By Guy Dauncey, August 2022
While we have been quietly growing our tomatoes, kayaking on the ocean, and working at our jobs, a team of the planet’s most brilliant people have been sending a telescope one and a half million kilometres into space.
They want to see more of the Universe, going further back in time. To do this, they designed the James Webb Space Telescope with eighteen hexagonal mirrors, each four feet wide and so utterly flat that if you stretched it across the Atlantic any ripple in its surface would be only an inch or two. Then they sent it beyond the moon, where the temperature is minus 250 Celsius, so that no heat could disturb its infra-red measurements. When they had unfolded its solar panels, via instructions from NASA on Earth, they pointed it into distant space. In July, they got their first results.
To describe the photo shown, NASA says that if you take a grain of sand and hold it at arm’s length, that’s how small an area of the Universe it covers. For a closer look, see www.tinyurl.com/SpaceWonder. The photo shows a host of galaxies, each of which might contain up to a trillion stars, each of which might have a solar system containing planets. There’s one tiny red dot that NASA scientists say is from a star 13.1 billion light years away, which means we are seeing it as it was 700 million years after the Universe began.
What has this to do with us, in our everyday lives? It stretches our minds; it blows the lichen and moss off our imaginations. Everything we are has its origins in this history, all that time ago. If life has developed elsewhere in the Universe, which is a trillion percent likely, it will share the same origins. There are no ‘aliens’ out there: only relatives, in one cosmic family.
Our minds themselves are the product of 13.8 billion years of cosmic evolution; they are the Universe learning to think about itself. As mine searches for understanding, it thinks that since we have consciousness, this must be an inherent property of the Universe, which probably permeates all reality. Most people accept that cats, dogs, and other animals are conscious. But what about ants? Trees? Fungi? Is it perhaps logical to think that all existence must possess some form of consciousness? Where else did ours come from, if not from our cosmic story? This would mean that our cosmic relatives are conscious too.

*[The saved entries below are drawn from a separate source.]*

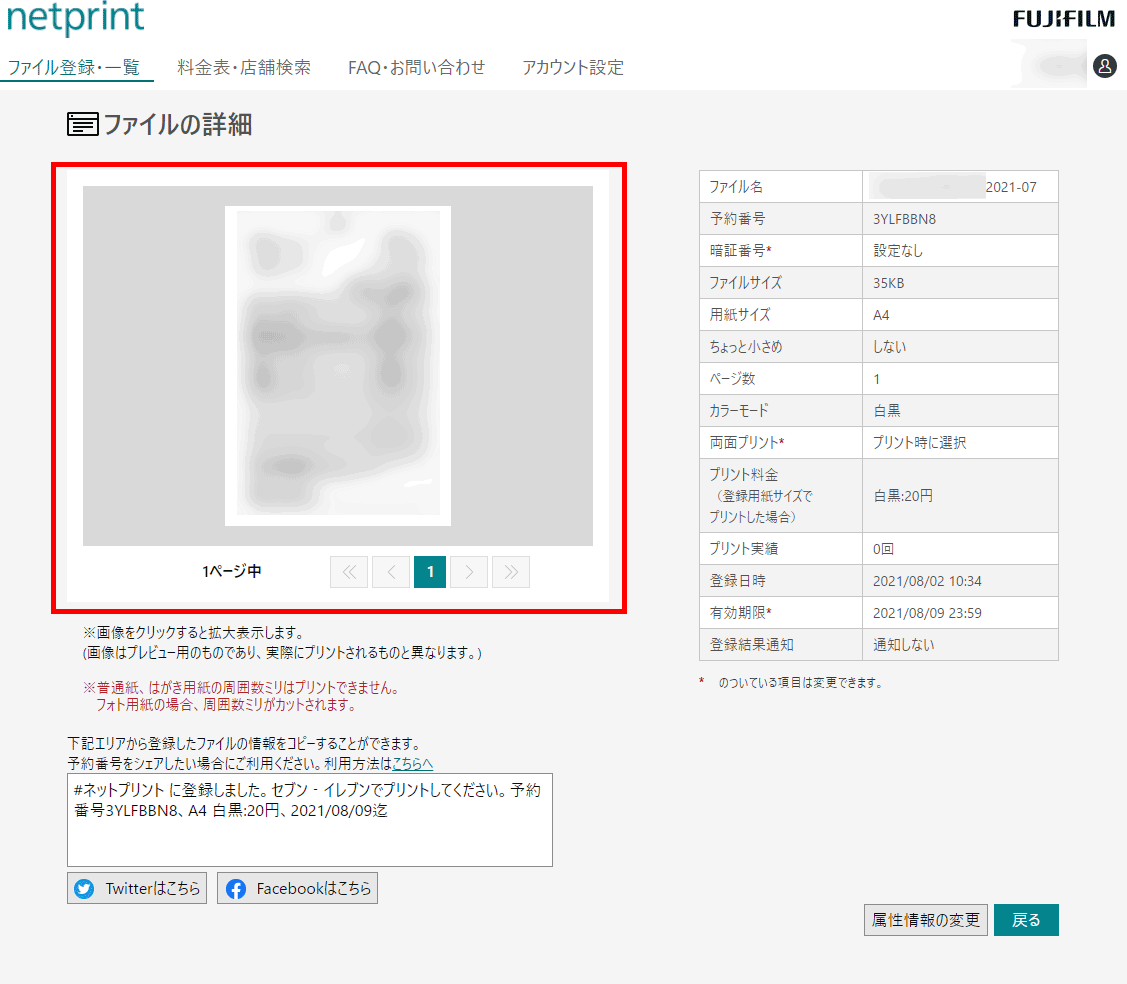
Task: Select page number 1 in pagination
Action: [x=429, y=571]
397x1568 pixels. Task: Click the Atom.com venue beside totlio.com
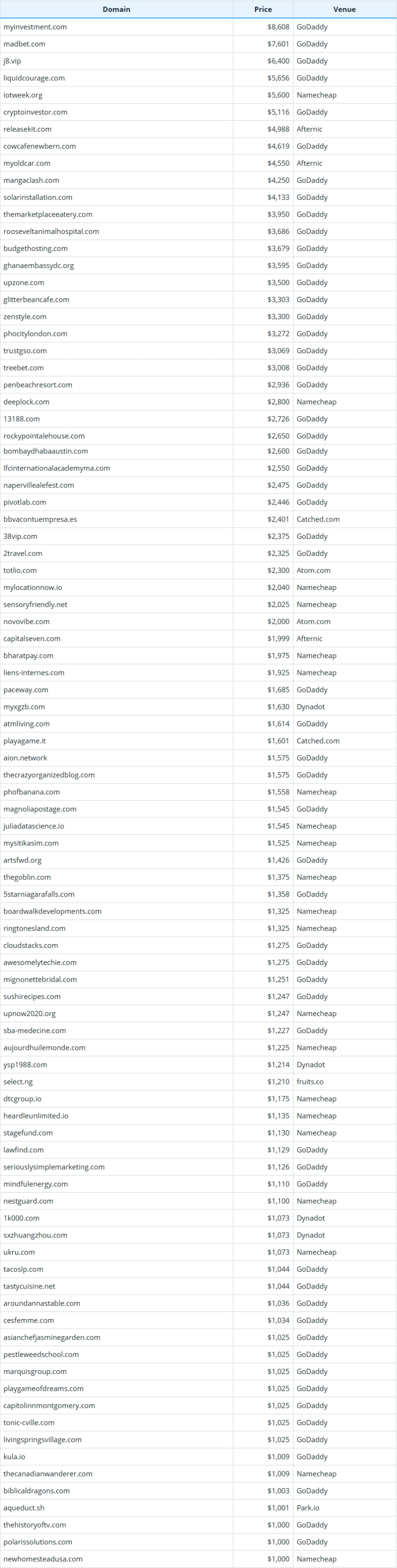point(313,570)
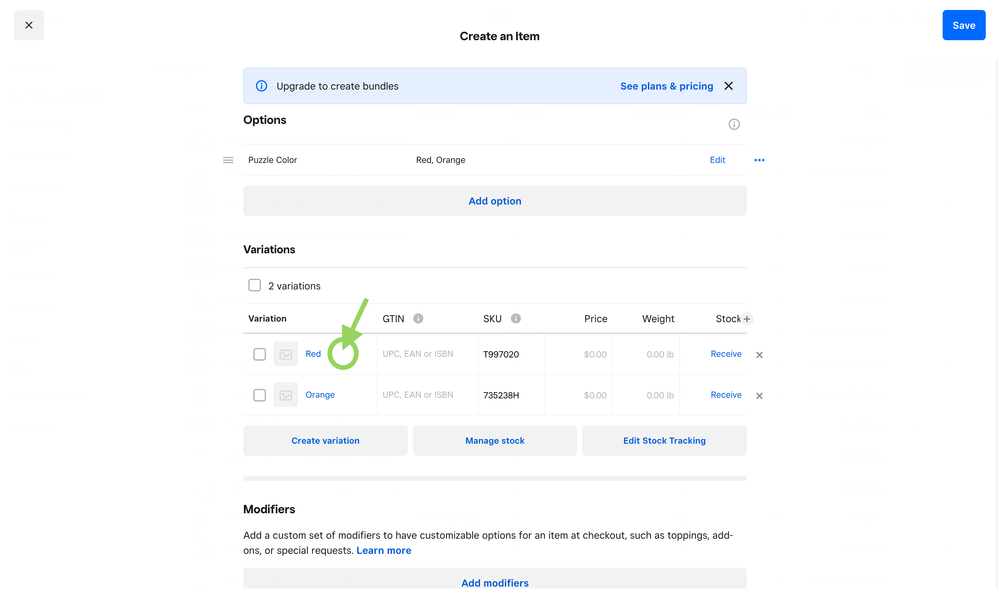Click Edit for Puzzle Color option

717,160
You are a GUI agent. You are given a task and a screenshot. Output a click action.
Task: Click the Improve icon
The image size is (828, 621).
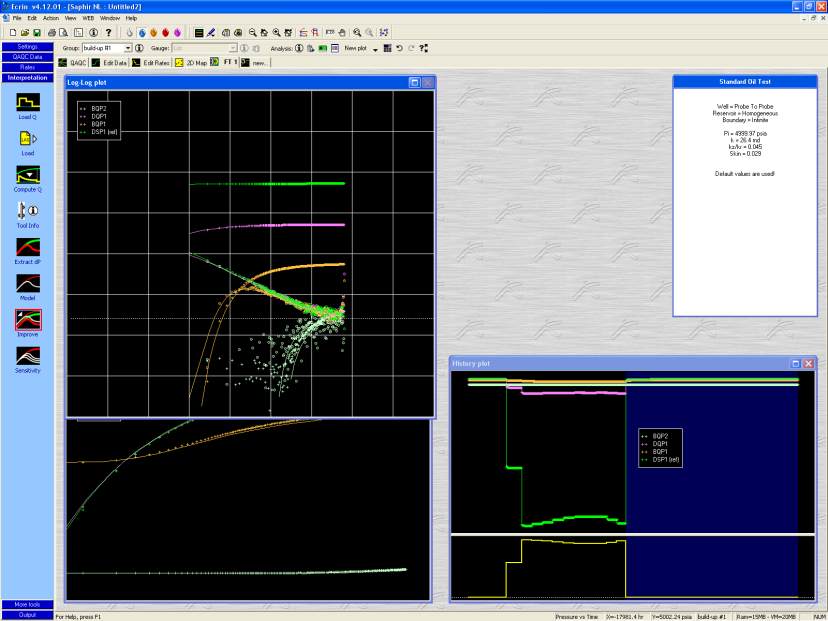coord(28,320)
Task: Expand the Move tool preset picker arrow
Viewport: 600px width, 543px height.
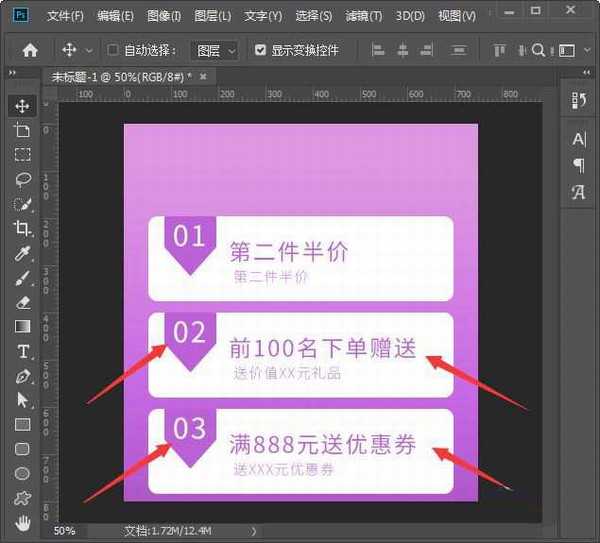Action: pos(89,50)
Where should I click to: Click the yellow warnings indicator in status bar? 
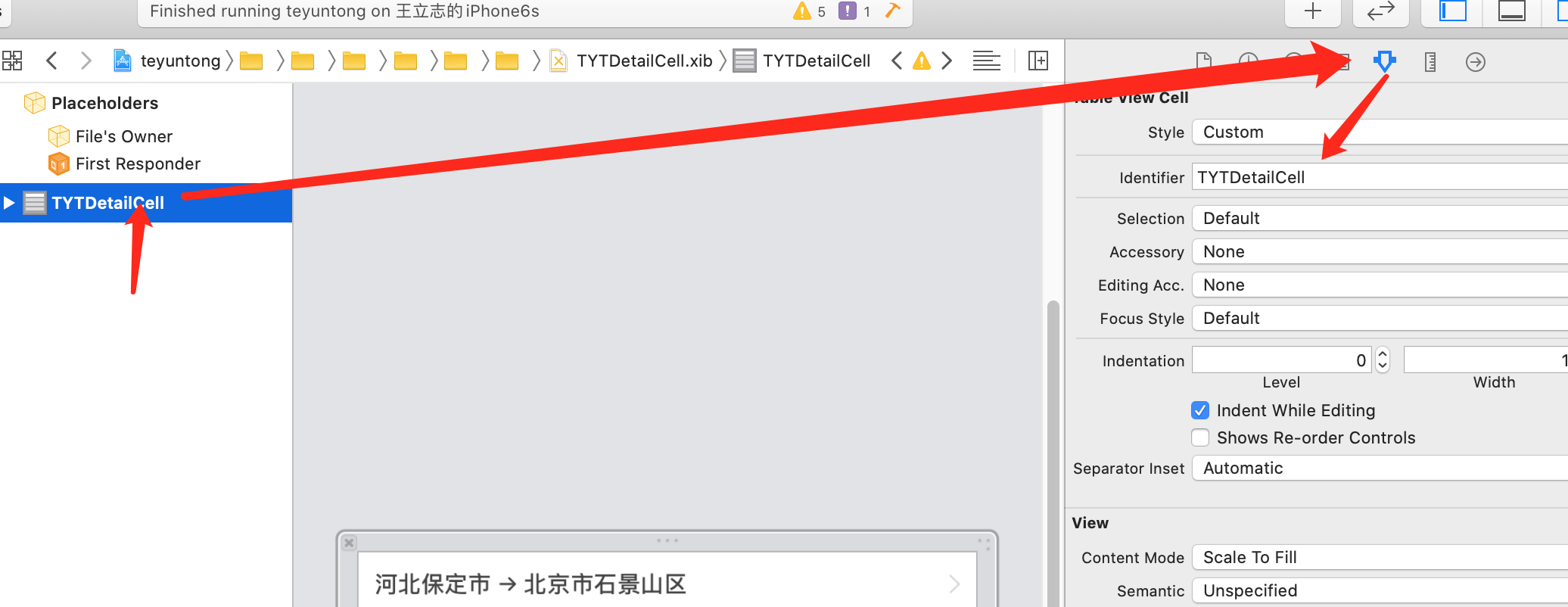809,11
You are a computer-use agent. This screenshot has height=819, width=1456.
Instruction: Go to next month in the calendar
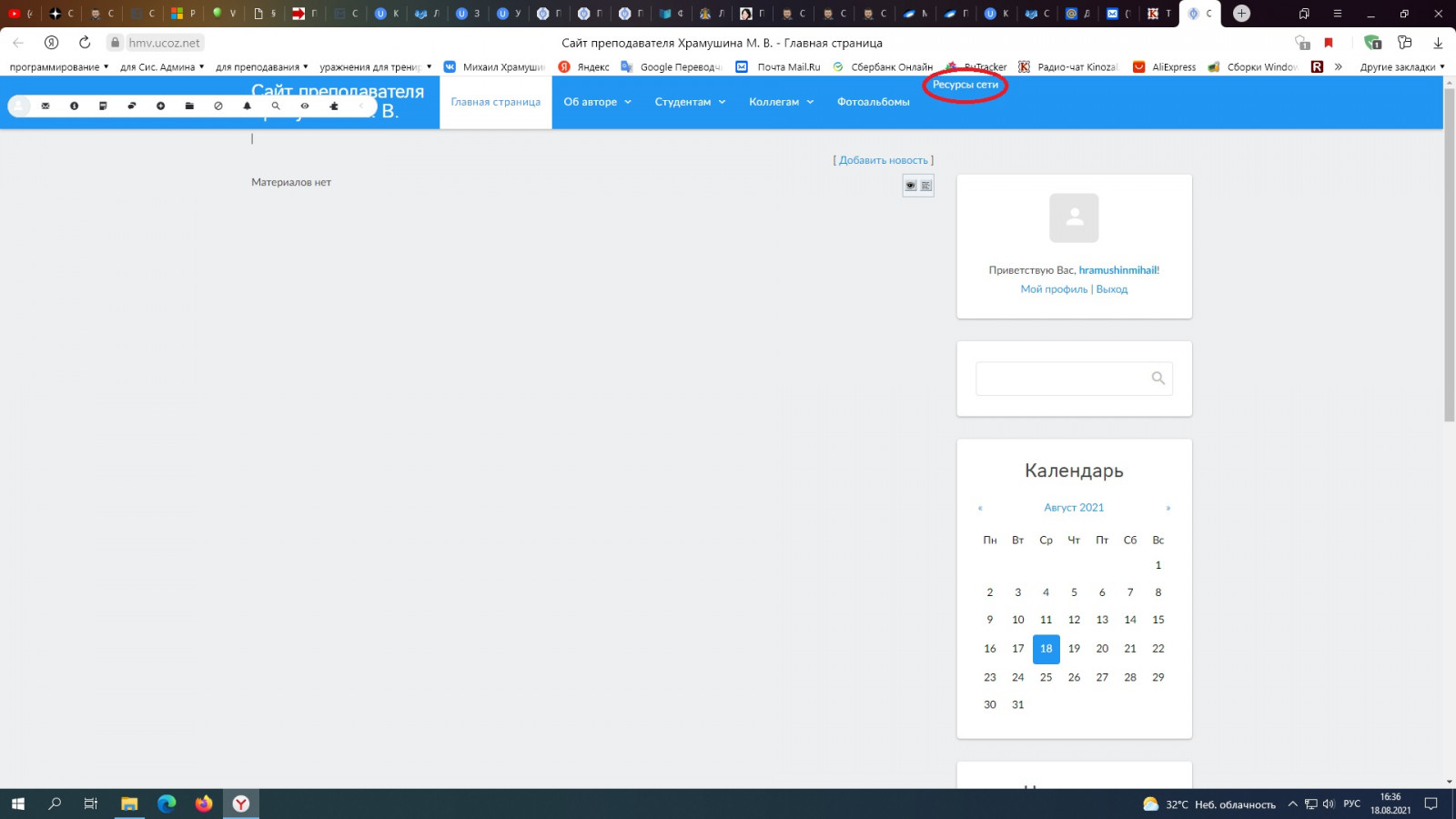click(x=1168, y=508)
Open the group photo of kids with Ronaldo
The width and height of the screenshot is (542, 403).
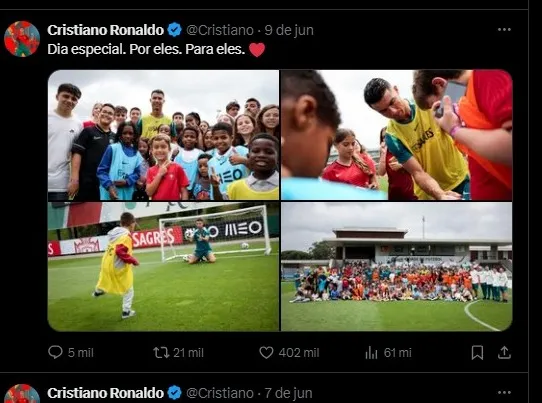[x=163, y=135]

Some of those relatives might have learnt how to make space telescopes ten million years ago. They might be observing us, as we step out from our clan-based identities to realize that we are one human family. They may be groaning, as they watch us make the same mistakes their ancestors made ten million years before. Destroying the forests, overharvesting the fish, polluting the atmosphere. It is not long since our ancestors used to burn women alive, for fear that they were witches. They used to kill Blacks, Jews, and Indigenous people, to boost their self-importance and enforce their right to dominate. They used to assume that winning was more important than wisdom.
Some people say that when they realize the vastness of the Universe they feel utterly insignificant, that everything we do is meaningless. When I consider the journey of cosmic evolution, and everything the Universe has created, I am filled with gratitude. We are on a grand journey so amazing that each of us has 37 trillion cells in our body, all of which are cooperating and self-organizing to keep us healthy and enable us to share these thoughts. Along the way we make mistakes. We do cruel and stupid things. But in the big picture, the one the telescope reveals, we are learning, muddling our way towards wisdom.